Provided entries
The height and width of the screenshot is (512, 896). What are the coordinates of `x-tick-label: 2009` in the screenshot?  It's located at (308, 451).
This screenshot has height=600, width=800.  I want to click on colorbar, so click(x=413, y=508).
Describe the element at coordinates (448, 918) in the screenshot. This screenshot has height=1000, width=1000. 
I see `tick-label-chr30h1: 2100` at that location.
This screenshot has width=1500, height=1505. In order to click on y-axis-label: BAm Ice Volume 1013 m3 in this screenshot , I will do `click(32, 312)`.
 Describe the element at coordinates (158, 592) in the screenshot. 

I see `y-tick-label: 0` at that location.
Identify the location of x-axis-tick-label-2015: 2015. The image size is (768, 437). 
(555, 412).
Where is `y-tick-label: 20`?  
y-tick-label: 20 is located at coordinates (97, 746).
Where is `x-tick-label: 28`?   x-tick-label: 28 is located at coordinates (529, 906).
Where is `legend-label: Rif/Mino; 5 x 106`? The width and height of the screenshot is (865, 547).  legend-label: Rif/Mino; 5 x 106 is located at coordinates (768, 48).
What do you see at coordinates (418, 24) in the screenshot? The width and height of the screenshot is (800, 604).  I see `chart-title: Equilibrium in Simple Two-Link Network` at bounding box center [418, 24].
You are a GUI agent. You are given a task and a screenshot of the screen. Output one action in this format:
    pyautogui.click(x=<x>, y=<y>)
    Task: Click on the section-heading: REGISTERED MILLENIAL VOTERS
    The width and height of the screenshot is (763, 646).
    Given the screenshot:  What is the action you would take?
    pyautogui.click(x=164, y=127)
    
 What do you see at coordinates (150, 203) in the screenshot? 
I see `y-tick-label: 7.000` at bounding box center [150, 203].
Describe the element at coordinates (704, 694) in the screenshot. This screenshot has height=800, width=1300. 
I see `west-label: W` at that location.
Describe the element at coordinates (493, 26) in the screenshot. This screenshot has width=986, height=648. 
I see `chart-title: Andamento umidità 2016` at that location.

Task goal
Copy every one of the items above line for line, changing nothing.

Solution
The height and width of the screenshot is (512, 896). What are the coordinates of `x-tick-label: 2009` in the screenshot?  It's located at (308, 451).
This screenshot has height=600, width=800.  I want to click on colorbar, so click(x=413, y=508).
Describe the element at coordinates (448, 918) in the screenshot. This screenshot has height=1000, width=1000. 
I see `tick-label-chr30h1: 2100` at that location.
This screenshot has width=1500, height=1505. In order to click on y-axis-label: BAm Ice Volume 1013 m3 in this screenshot , I will do `click(32, 312)`.
 Describe the element at coordinates (158, 592) in the screenshot. 

I see `y-tick-label: 0` at that location.
Identify the location of x-axis-tick-label-2015: 2015. The image size is (768, 437). 
(555, 412).
Where is `y-tick-label: 20`?  
y-tick-label: 20 is located at coordinates (97, 746).
Where is `x-tick-label: 28`?   x-tick-label: 28 is located at coordinates (529, 906).
Where is `legend-label: Rif/Mino; 5 x 106`? The width and height of the screenshot is (865, 547).  legend-label: Rif/Mino; 5 x 106 is located at coordinates (768, 48).
What do you see at coordinates (418, 24) in the screenshot? The width and height of the screenshot is (800, 604).  I see `chart-title: Equilibrium in Simple Two-Link Network` at bounding box center [418, 24].
You are a GUI agent. You are given a task and a screenshot of the screen. Output one action in this format:
    pyautogui.click(x=<x>, y=<y>)
    Task: Click on the section-heading: REGISTERED MILLENIAL VOTERS
    The width and height of the screenshot is (763, 646).
    Given the screenshot:  What is the action you would take?
    pyautogui.click(x=164, y=127)
    
 What do you see at coordinates (150, 203) in the screenshot? 
I see `y-tick-label: 7.000` at bounding box center [150, 203].
Describe the element at coordinates (704, 694) in the screenshot. This screenshot has height=800, width=1300. 
I see `west-label: W` at that location.
Describe the element at coordinates (493, 26) in the screenshot. This screenshot has width=986, height=648. 
I see `chart-title: Andamento umidità 2016` at that location.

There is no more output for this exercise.